Today, Gene, 76, and Glorya, 75, live in Burbank at the Senior Artists' Colony — a senior citizen community that is changing the way society looks at aging. And at Tuesday's City Council meeting, Mayor Todd Campbell recognized the men behind the project, Tim Carpenter, founder and executive director of More Than Shelter for Seniors and John Huskey, president of Meta Housing, who developed the site.
"When I walked into senior housing, there wasn't a lot going on," Carpenter said. "The obligation was to give them walls and windows and not much more and the height of excitement for the week was bingo and doughnuts. For me it seemed like a great blank palate, like you could do anything and be a genius in this industry — which was my kind of job."
Carpenter created a place where seniors could use their retirement as a time to express themselves, through art, writing, film and drama programs, among other mediums.

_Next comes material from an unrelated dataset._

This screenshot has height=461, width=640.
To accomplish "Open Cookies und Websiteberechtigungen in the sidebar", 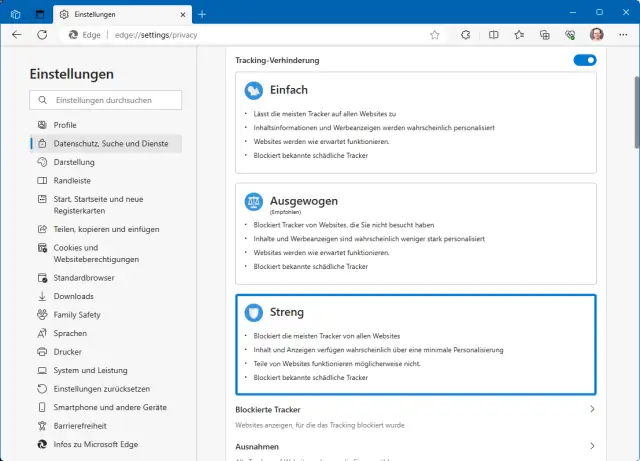I will click(96, 253).
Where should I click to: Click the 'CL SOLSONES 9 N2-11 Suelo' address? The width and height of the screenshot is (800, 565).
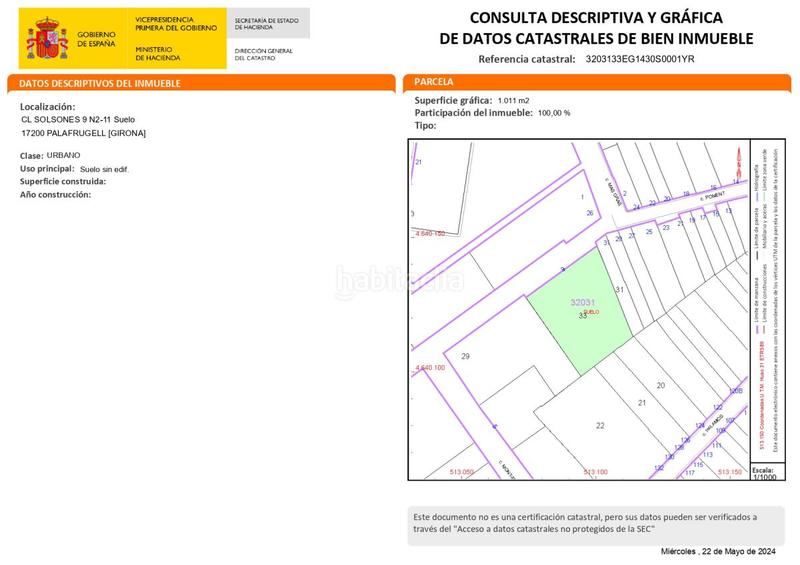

For Gene Schklair, that meant turning to sculpture, something that was a hobby during his years as a dental surgeon, into a career in his retirement. And the skills he developed as a surgeon have carried over into his work as an artist.
"When you work through that small, little whole in someone's face, you can't see everything," he said. "So my fingers were my eyes and they got very, very sensitive. Almost as a blind person, I could see my way around get this mental image, much like what a computer does when they do a three-dimensional picture of the body: I get an image in my head from my fingers."
Since taking up residence at the colony, Gene Schklair has made, and sold, numerous sculptures, among them "The Visitor," which is on display at the Senior Artists Colony.